Around the Way Girl: A Memoir

Now, even with the monumental education I got at Howard, it took me some time to pursue my passion. I still had big dreams of being a star, but reality deferred them. I was a single mother with a baby to support on my own and bills that weren’t going to pay themselves. I was pulling shifts and making enough money to get back on my feet again, and eventually I would stack enough cash to buy myself a little town house somewhere down the line and live a decent life raising my son. So focused was I on getting money and keeping up with my responsibilities that I actually lost focus on the bigger prize: acting took a backseat to the real-life hustle of single parenthood.

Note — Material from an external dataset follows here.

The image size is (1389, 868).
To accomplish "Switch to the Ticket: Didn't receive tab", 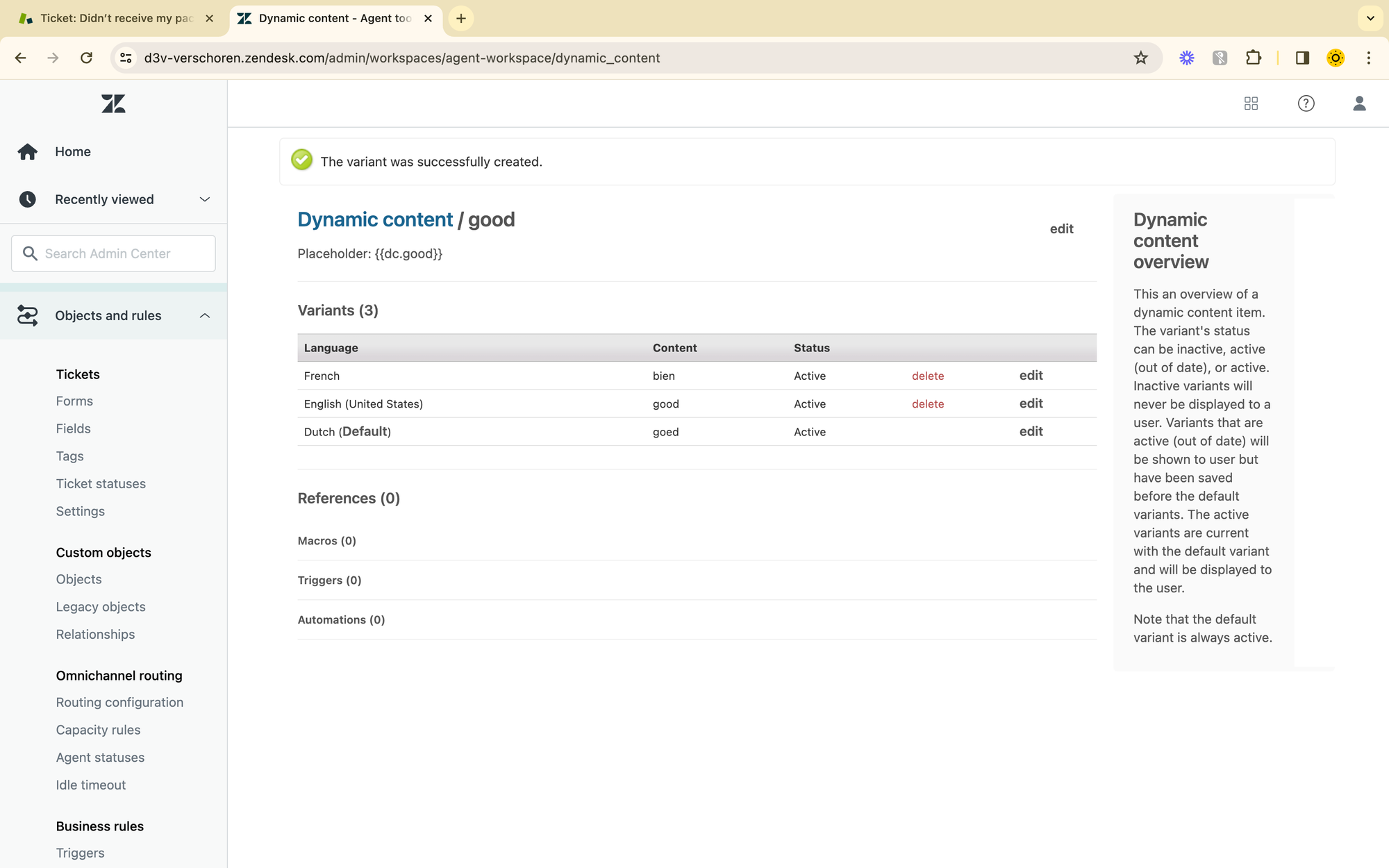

My father, who always saw bigger things for me, even when I didn’t immediately see them for myself, wanted me to have so much more. It was he who tapped me on the shoulder one day, pulled my face toward his, and ordered me to stop hustling backward. “What are you still doing here in Maryland?” he asked me one day while I sat at the kitchen table feeding Marcell. I was in my work clothes, ready to rush out for the evening shift, with an exclusive focus on squaring my baby away before I hit the door.

“What do you mean?” I asked. “I got a job.”

“Yeah, yeah,” he said, waving his hand dismissively. “But didn’t you graduate with a degree in acting? Ain’t no acting jobs in Maryland. How you expect to catch fish on dry land?”

I looked at him, alternately confused and a tad annoyed by the conversation, considering I had only a few more minutes before I needed to be on the other side of town. I absentmindedly looked at my watch, then focused on putting the last spoon of mashed potatoes and peas in my baby’s mouth. Daddy was undeterred. “You gotta go where the fish are,” he said, this time more urgently.

“What you talking about? Fish?” I asked, even more annoyed.

“The jobs! You gotta go where the jobs are! Los Angeles!” he said, exasperated. “You want acting jobs, but they’re not here in Maryland, they’re in Los Angeles. Where your cousins are.”

He wasn’t lying. At the time, my cousin Dee was in Los Angeles with her son, Bobby, who, inspired by my star turns at Howard, had become a child actor and rapper. Little Bobby would always come to see me in my plays, with his little lemon head perched on a seat right on the front row, feet all dangling and swinging above the floor. When I hit the stage, I would have to focus above his head because he would be sitting there, staring up, beaming at me, smitten and totally turned out by my acting—quite the sweet little distraction when I was trying to stay in character, but a distraction nonetheless. Still, he got enough of the acting bug to get good—good enough for a Maryland-based manager, Linda Townsend of Linda Townsend Management, to send him on an audition in Los Angeles, where he booked a gig on a UPN show called Minor Adjustments, starring fellow Howard University alum Wendy Raquel Robinson. Unbeknownst to me, Dad already had put in a call to Dee, seeing if she would be open to me moving into the two-bedroom apartment she and Bobby were staying in while the show’s season played out. She was on board. “I’m going to send her out there with you, then,” Dad told Dee.

My father had a gift for putting an idea in your head and making you think you came up with it. Before I knew it, I was chucking up deuces to that comfortable life in Maryland and making plans to throw myself into the mix of the cutthroat entertainment industry. At the time, I was a twenty-six-year-old single mother—born and raised in the heart of Chocolate City with very little professional acting experience on my résumé, zero prospects for acting work, and very few leads that could get me in the room with the people who could get me auditions and jobs. In other words, to anyone even remotely familiar with Hollywood and its inner workings, I would have been tagged easily with the “least likely to succeed” stamp across my forehead. But none of that mattered to me or my father or most anyone else who loved and wanted more for me.

Within days of my father putting that bug in my ear, I was considering where I’d go to pursue my acting career. Today, with film productions opening up work for actors and crews in nontraditional film cities like New Orleans, Atlanta, Cleveland, Chicago, and the like, there are plenty of places an actress trying to lay down roots can go to find work and a decent living, but back when I was first getting started, there really were only two places for working actors: New York for the theater scene and Los Angeles for film and television. After some careful consideration, I nixed New York, because theater doesn’t pay, the rent is too damn high, and finding affordable child care would have been about as doable as catching a first-class flight to Pluto. Besides, I was checking for Cali because I was seeing fellow Bisons on television: at that time, Wendy Raquel Robinson, Paula Jai Parker, Anthony Anderson, Isaiah Washington, and Marlon Wayans were just a few of the Howard alums who were making a name for themselves on both the small and big screens, and all of us who’d graduated alongside and after them were watching and marveling at their success. So I decided. “You’re right, Dad. California it is.”